**Excerpted passage:**

|---|

Strength Training + Enough Food = Muscle Growth

Strength training makes you bigger and stronger. You start complicated signaling mechanisms in your muscle cells when you lift weights. These signals tell your body to start building muscle mass. After every workout, your muscle protein synthesis increases to the point where it exceeds muscle protein breakdown. Over time, this translates into a noticeably larger muscle mass and improved muscle strength.

While your training makes your muscles bigger, it can’t do so on its own. You can’t build muscle from thin air. If you don’t provide enough energy and nutrients from your food, your efforts will be for naught. 

You might have come across claims that the result of your efforts in the gym is 80 percent diet and 20 percent exercise. That is, of course, nonsense, at least if we’re talking about building muscle. Your diet is the most critical factor if you are trying to lose weight and body fat. In that case, changing your diet, as in eating less, is much more effective than trying to lose weight through exercise alone. However, you’ll gain muscle as long as you train hard, even if your diet is so-so, as long as you eat enough.

What you can’t do is eat yourself to a muscular physique without putting in the effort in the gym.

Forgaining muscle mass, your training is the most crucial factor, at least of the ones you can control. Diet plays a significant role, but the most important thing is eating enough. As long as your diet is reasonably well put together, details like grams and minutes play a minor role.

Fortunately, things aren’t as complicated as they might seem at first glance. There are only a few essential things to keep in mind that will make or break your progress. For the most part, details are just that: details. Minor details that you don’t need to micro-manage, at least not until you have reached advanced levels in your training.

Eating for Muscle Growth: Calories and Protein

Calories and protein: the two most important dietary factors if you want to gain muscle. Everything else pales in comparison.

|---|

**Your instructions:** Please list every sentence in the muscle growth passage that contains the word "diet" (counting "Diet" but not "dietary"). The entries that follow come from a separate source and are unrelated to the passage above.

**Data supplied:**

|---|

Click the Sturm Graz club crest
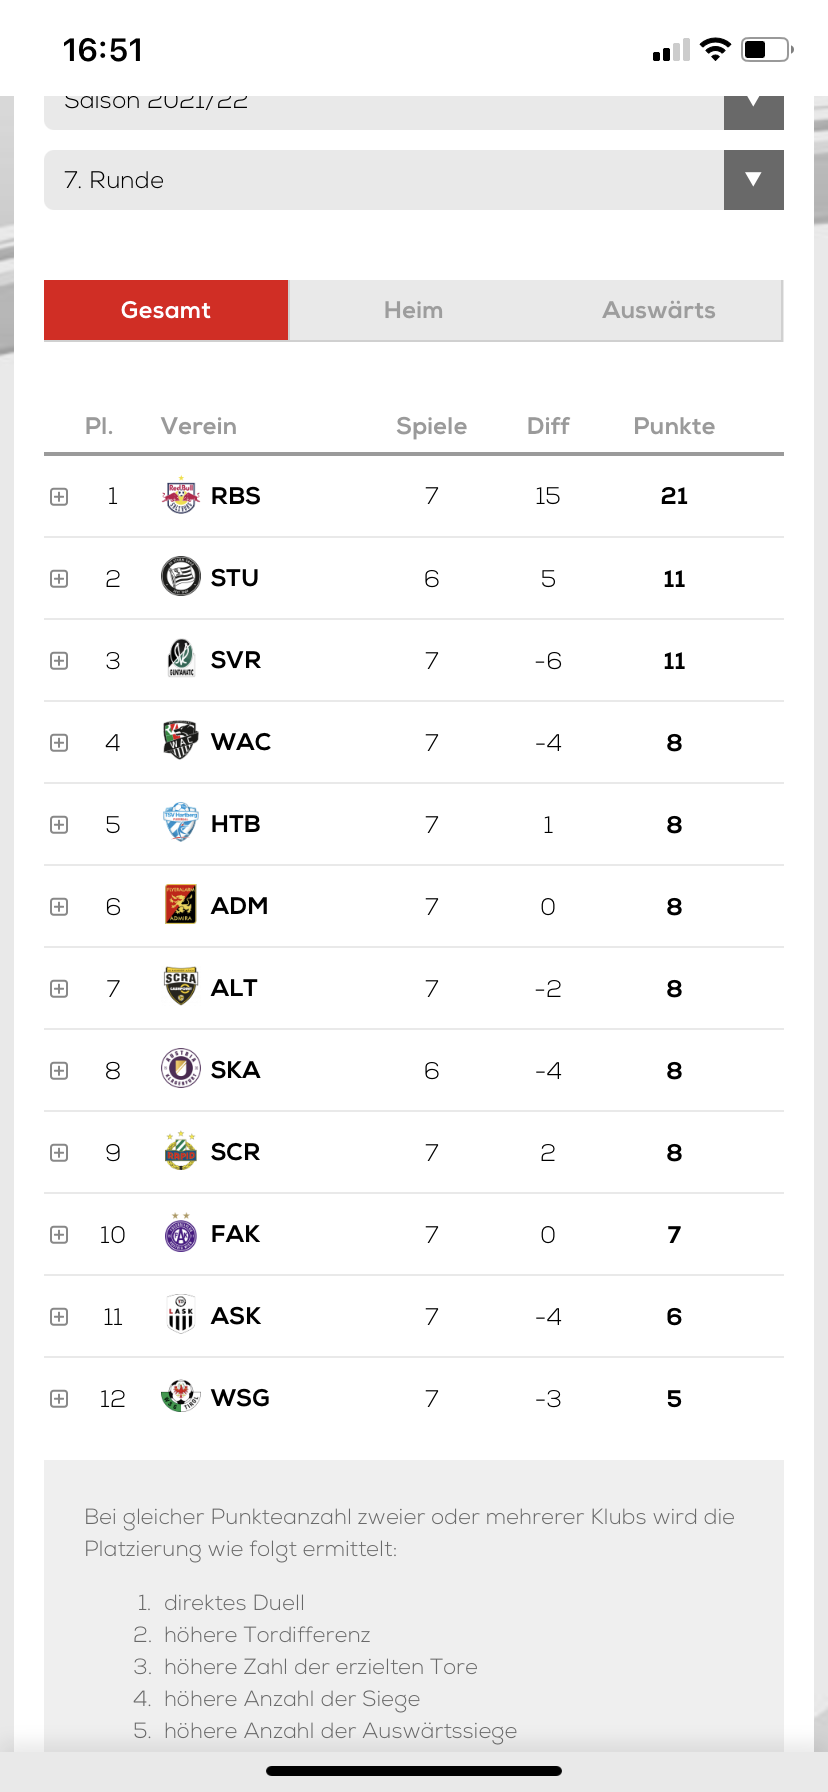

|---|

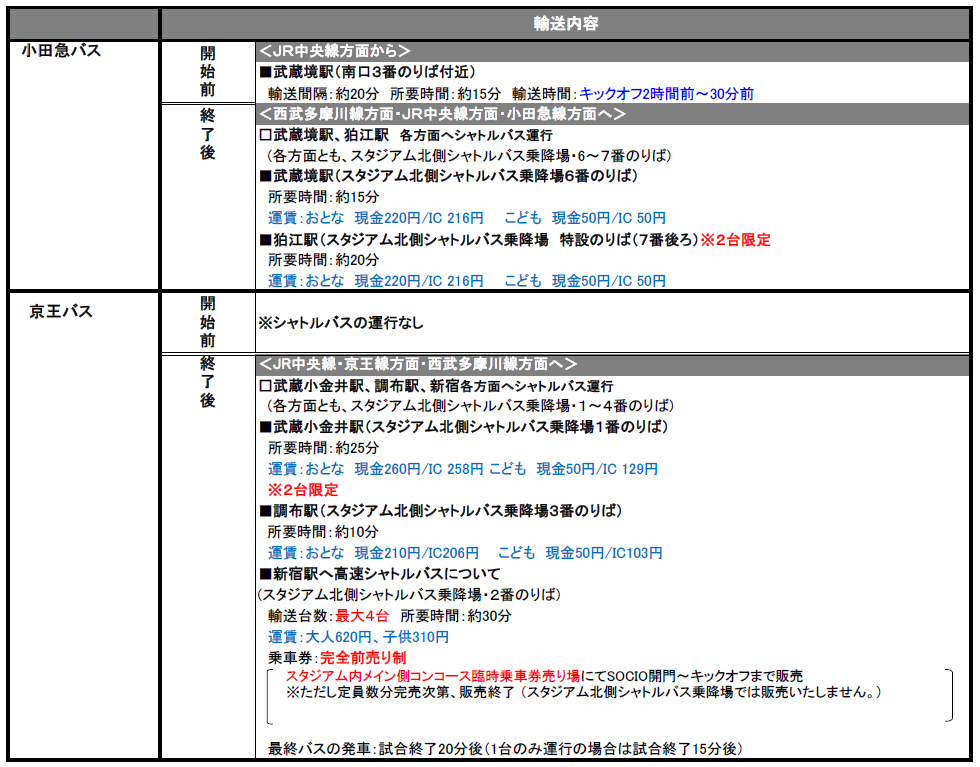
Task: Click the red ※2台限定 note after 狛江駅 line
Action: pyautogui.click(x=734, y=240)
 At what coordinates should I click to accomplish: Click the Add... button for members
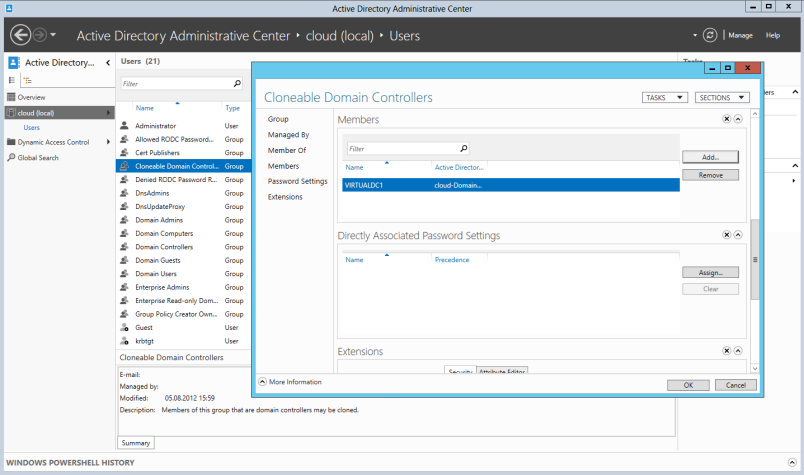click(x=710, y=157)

|---|

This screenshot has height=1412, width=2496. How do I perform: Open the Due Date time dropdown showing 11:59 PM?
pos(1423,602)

|---|

**Response to this task:**
- You might have come across claims that the result of your efforts in the gym is 80 percent diet and 20 percent exercise.
- Your diet is the most critical factor if you are trying to lose weight and body fat.
- In that case, changing your diet, as in eating less, is much more effective than trying to lose weight through exercise alone.
- However, you'll gain muscle as long as you train hard, even if your diet is so-so, as long as you eat enough.
- Diet plays a significant role, but the most important thing is eating enough.
- As long as your diet is reasonably well put together, details like grams and minutes play a minor role.